Is This the End of the Offshore Dream?

No. But it might be the end of the fantasy version.

I’ve been following renewable energy for years, and here’s what I’ve learned: technology eventually wins, but never on the timeline politicians promise and rarely at the cost consultants predict. Offshore wind will get built. Just probably slower, more expensively, and with a lot more government support than anyone wanted to admit five years ago.

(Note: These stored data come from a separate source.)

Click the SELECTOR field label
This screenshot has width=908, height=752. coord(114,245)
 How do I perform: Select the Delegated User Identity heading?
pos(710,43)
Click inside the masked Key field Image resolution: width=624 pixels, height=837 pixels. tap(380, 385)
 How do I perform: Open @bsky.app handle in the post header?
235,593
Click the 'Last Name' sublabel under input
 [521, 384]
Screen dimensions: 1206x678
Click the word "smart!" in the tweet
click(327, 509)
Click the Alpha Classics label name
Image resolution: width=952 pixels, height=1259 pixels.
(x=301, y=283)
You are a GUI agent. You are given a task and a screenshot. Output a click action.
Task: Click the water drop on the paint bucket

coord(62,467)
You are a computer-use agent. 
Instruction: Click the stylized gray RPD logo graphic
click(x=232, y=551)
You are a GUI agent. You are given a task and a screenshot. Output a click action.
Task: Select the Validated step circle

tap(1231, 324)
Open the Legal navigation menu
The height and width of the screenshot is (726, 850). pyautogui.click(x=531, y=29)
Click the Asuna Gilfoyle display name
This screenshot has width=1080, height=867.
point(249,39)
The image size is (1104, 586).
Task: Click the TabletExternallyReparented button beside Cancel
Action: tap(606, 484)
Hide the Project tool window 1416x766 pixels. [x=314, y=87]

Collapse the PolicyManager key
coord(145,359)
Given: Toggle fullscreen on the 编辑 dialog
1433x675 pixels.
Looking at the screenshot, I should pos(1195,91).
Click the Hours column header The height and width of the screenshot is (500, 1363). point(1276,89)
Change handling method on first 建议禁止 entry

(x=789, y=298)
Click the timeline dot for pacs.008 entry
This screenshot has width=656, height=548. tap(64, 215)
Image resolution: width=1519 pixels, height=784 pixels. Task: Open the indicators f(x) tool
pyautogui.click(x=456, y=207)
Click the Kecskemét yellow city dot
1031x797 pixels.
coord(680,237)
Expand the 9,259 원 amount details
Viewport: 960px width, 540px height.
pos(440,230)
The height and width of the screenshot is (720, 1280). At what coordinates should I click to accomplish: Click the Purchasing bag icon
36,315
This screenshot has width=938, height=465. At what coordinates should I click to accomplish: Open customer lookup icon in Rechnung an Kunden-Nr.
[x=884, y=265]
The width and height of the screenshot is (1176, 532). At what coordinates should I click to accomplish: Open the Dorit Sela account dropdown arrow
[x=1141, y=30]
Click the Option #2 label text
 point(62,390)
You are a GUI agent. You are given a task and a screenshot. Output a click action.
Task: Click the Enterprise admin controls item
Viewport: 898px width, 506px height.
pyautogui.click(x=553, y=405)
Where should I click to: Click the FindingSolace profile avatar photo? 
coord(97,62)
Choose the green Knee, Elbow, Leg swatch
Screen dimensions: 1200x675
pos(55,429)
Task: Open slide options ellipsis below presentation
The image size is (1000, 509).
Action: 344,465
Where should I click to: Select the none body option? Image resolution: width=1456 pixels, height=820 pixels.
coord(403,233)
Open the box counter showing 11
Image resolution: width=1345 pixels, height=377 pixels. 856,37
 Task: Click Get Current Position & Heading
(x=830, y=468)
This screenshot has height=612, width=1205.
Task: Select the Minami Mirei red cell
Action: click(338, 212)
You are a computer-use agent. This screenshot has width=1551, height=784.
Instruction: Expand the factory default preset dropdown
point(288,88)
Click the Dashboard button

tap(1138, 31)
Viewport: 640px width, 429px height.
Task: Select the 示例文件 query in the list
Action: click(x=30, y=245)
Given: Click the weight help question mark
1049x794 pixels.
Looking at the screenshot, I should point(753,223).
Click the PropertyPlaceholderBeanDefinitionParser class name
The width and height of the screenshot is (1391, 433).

The German government’s response – cutting auction sizes while trying to speed up permitting and grid expansion – feels like the first adult conversation this industry has had in years. Yes, we want clean energy. No, it’s not free. Yes, private companies will build it. No, not if it bankrupts them.

What Happens Next

The smart money says we’re entering a new phase. Expect to see:

  • Return of some form of revenue stabilization mechanisms
  • More realistic auction sizing
  • Governments accepting they’ll need to underwrite grid connections
  • Consolidation among developers – the strong will acquire projects from the weak
  • Slower but ultimately more sustainable build-out rates

It’s not the triumphant march to net zero that was promised. But it might actually be achievable.

Sometimes the hardest thing in energy policy isn’t finding the solution. It’s admitting that the old solution stopped working. Germany just did that. Whether the rest of Europe follows remains to be seen.

One thing’s for sure – the era of pretending offshore wind is cheap and easy just took a 10 GW hit straight to the hull. And honestly? We’re all better off for it.